Köprünün başında durup elindeki gürzü ölümüne, hınçla sallıyor. Karşıya geçmek için ilerleyen sana acımayacağını biliyorsun. Daha önce olanları gördün çünkü. Cesaretle ileri atılıp başlarına, çivili gürzü yiyenlerin ölümlerini hatırlıyorsun. Cansız beden yere bir kesik ağaç gibi yıkılır ve gürzlü adam kalın etli parmağını maktulün kanına bandırır, dikkatle inceler. Bazen yaptığına hayıflanır, “bu bizdenmiş, keşke ölmeseydi” der, bazense “pislik, hak ediyorsunuz”, deyip basar tekmeyi. Cesetlerin gittiği yer bellidir. Tek hamlede köprüden aşağı, topraksızlığa, çağıldayarak akan suya atılır. Tüm bunlara diğerleri gibi sende şahitsin. Anlamsız ve acımasız metal bir ölüm istemiyorsun. Kaç zamandır orada henüz kesilmedik bir ağaç gibi dikildiğinden de haberin yok. Zaman yok, sanki her şey durmuş bir tek gürz saat gibi işliyor gözünün önünde.
Senin haricinde çevrende sürekli bir devinim var. İnsanların yüzleri değişiyor. Bir görünen bir daha çıkmıyor ortaya. Nereye gittiklerinden emin değilsin. Kaçıyorlar mı, geçiyorlar mı, bilemiyorsun. Yüzler değişirken, gürz hınçla dönerken, zamanın durması akıl almaz geliyor.
Bazen taş köprünün renginin başkalaştığı hissi içindesin. Ne renkti, ne oldu söyleyemeyeceksin, yalnızca bir sezi bu.

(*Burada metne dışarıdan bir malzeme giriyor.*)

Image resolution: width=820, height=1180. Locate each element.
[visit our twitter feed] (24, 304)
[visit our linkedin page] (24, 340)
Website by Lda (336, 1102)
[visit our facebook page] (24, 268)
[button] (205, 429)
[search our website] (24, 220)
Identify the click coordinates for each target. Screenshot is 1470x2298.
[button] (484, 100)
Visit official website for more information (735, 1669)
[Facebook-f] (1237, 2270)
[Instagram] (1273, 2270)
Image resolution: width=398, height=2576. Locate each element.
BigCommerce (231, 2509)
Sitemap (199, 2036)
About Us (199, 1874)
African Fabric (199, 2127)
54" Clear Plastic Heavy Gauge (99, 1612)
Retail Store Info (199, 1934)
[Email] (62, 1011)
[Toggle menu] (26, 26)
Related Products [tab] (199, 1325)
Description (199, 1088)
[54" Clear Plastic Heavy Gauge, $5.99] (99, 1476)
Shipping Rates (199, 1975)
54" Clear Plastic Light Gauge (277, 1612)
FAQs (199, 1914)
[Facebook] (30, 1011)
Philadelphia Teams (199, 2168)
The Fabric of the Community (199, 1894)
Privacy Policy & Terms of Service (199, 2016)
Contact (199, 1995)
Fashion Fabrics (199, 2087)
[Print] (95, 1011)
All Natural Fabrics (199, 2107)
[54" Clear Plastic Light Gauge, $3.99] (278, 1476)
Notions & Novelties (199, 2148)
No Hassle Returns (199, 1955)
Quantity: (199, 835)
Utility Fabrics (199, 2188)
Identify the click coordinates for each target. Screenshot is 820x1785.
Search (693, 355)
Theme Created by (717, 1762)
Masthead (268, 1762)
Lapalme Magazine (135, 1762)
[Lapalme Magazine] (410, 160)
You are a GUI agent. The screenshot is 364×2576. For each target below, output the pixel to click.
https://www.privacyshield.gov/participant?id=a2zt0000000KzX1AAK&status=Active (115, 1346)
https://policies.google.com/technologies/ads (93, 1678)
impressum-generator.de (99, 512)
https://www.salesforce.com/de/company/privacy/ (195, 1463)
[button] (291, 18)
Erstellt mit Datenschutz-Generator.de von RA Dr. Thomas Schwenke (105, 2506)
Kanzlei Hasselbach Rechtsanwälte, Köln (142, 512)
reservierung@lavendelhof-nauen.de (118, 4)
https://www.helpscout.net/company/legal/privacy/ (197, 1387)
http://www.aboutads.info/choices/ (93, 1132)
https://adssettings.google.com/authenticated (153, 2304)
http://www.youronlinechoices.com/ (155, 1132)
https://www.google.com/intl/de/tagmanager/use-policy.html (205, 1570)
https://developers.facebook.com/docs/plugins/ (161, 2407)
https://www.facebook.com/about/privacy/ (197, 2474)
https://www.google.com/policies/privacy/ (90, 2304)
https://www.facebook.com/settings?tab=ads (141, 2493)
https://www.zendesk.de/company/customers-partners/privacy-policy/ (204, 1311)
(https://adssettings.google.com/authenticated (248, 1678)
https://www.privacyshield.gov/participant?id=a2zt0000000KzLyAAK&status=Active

Değişen yüzler gibi ismi yok hiçbir şeyin. Bir gürz, iri bir kol, köprü.
Sıkılıyor musun? Sıkılıyorsan bunu asla kestiremezsin.Uzaktan o adama bir bakış fırlat. Korktuğunu belli etme. Korkarsan, daha çok korkarsan unutulur sıkıntıların. Belki o ölüm değirmeni öğütür seni. Geçer. Değişir.